Exercise tasks:
(1) Rewrite the paragraph beginning "If the expression has no sideeffects" from the thread about the gcc warning as a short bulleted list that keeps its main facts.
(2) Go on with the thread about the gcc warning, starting after its final sentence.

(Passage for review begins)

I have the following code, and while compiling it with gcc-4.6 I get warning:

warning: variable ‘status’ set but not used [-Wunused-but-set-variable]

#if defined (_DEBUG_)
#define ASSERT       assert
#else                           /* _DEBUG_ */
#define ASSERT( __exp__ )
#endif   

static inline void cl_plock(cl_plock_t * const p_lock)
{
        status_t status;
        ASSERT(p_lock);
        ASSERT(p_lock->state == INITIALIZED);

        status = pthread_rwlock_unlock(&p_lock->lock);
        ASSERT(status == 0); 
}

When _DEBUG_ flag isn't set I get the warning. Any ideas how can I workaround this warning?

You can change your ASSERT macro to:

#if defined (_DEBUG_)
#define ASSERT       assert
#else                           /* _DEBUG_ */
#define ASSERT( exp ) ((void)(exp))
#endif   

If the expression has no sideeffects, then it should still be optimised out, but it should also suppress the warning (if the expression does have side-effects, then you would get different results in debug and non-debug builds, which you don't want either!).

(Passage for review ends)
(Given records begins)

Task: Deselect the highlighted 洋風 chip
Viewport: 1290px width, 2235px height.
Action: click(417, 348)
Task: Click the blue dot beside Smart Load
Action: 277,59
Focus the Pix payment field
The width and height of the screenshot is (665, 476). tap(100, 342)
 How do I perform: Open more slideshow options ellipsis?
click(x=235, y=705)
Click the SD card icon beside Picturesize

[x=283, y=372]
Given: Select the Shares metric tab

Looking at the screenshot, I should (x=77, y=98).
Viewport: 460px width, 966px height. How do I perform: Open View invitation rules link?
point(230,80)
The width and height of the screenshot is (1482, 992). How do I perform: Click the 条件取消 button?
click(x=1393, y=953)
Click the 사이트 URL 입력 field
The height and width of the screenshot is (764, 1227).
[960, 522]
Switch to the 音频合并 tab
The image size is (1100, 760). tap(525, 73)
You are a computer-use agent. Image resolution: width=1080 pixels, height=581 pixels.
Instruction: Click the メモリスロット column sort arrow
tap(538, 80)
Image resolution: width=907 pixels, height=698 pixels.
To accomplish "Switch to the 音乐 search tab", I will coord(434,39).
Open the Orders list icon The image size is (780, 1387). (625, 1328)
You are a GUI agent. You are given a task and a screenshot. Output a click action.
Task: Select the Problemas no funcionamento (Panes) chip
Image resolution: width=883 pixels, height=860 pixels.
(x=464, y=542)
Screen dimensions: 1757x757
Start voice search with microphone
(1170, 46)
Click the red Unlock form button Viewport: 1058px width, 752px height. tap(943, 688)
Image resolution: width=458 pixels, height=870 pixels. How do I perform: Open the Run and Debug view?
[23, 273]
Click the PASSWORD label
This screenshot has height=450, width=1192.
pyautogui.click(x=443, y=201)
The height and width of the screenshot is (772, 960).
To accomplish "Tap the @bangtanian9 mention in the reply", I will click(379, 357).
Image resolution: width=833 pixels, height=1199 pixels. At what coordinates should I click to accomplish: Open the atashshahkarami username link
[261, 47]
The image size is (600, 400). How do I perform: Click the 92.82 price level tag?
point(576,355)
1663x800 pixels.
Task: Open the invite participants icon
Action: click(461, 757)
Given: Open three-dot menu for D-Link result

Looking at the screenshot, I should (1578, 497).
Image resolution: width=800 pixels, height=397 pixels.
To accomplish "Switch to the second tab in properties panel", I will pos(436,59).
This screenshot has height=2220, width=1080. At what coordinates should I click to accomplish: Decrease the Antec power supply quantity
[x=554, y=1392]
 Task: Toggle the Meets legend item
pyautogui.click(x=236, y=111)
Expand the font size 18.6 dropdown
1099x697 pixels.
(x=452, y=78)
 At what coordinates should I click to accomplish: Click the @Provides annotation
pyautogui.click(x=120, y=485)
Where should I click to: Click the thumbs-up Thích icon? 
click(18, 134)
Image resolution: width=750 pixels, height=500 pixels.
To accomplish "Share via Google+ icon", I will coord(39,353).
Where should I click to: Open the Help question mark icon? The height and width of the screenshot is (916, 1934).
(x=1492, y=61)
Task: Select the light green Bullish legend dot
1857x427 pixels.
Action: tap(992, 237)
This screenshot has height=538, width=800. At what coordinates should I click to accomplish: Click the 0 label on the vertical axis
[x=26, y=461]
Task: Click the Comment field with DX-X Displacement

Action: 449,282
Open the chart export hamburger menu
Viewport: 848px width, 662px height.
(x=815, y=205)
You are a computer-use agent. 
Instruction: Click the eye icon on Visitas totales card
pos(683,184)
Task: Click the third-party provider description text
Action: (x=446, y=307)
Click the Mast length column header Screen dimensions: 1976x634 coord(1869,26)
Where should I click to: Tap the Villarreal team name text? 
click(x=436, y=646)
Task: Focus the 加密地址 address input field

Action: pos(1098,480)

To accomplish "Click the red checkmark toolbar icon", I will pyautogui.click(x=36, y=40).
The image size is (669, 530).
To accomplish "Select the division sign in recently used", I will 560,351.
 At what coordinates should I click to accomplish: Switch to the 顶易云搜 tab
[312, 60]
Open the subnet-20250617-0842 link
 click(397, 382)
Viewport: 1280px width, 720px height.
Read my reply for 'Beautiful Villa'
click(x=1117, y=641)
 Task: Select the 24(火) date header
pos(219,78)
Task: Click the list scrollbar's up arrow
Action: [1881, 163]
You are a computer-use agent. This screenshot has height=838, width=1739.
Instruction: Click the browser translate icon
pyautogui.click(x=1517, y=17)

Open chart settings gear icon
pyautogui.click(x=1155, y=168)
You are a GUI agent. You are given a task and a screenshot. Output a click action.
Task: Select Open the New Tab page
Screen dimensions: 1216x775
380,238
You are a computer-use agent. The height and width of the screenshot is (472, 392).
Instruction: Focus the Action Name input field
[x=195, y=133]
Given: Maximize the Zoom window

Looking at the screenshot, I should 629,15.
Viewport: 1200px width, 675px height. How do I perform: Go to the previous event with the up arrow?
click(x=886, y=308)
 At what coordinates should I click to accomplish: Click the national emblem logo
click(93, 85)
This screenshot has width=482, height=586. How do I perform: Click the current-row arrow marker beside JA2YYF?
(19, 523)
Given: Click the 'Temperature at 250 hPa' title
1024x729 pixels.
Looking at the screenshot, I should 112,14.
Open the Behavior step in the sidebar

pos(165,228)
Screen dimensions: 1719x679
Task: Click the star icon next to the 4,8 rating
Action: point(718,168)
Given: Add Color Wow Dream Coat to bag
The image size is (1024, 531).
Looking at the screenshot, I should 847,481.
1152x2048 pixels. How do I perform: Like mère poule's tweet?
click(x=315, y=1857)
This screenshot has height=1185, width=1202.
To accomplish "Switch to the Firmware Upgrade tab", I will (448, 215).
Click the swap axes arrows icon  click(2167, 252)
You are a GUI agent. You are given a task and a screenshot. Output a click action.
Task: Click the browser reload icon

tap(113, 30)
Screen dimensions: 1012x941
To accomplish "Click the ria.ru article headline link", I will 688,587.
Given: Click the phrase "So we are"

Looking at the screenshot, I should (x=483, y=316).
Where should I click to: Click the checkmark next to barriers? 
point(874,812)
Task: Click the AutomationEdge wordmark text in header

(Given records ends)

Replies:
(1)
- An expression without side effects should still be optimized out.
- The change should also suppress the warning.
- An expression with side effects would give different results in debug and non-debug builds, which is also undesirable.

(2)
The compiler option to turn off unused variable warnings is -Wno-unused. To get the same effect on a more granular level you can use diagnostic pragmas like this:

int main()
{
  #pragma GCC diagnostic ignored "-Wunused-variable"
  int a;
  #pragma GCC diagnostic pop
  // -Wunused-variable is on again
  return 0;
}

This is, of course, not portable but you can use something similar for VS.

You could surround the variable declaration of status with a #ifdef clause.

#ifdef _DEBUG_
    status_t status
#endif

EDIT: You have to surround the call also:

#ifdef _DEBUG_
    status = pthread_rwlock_unlock(&p_lock->lock);
#else
    pthread_rwlock_unlock(&p_lock->lock);
#endif

or you can switch off the error message.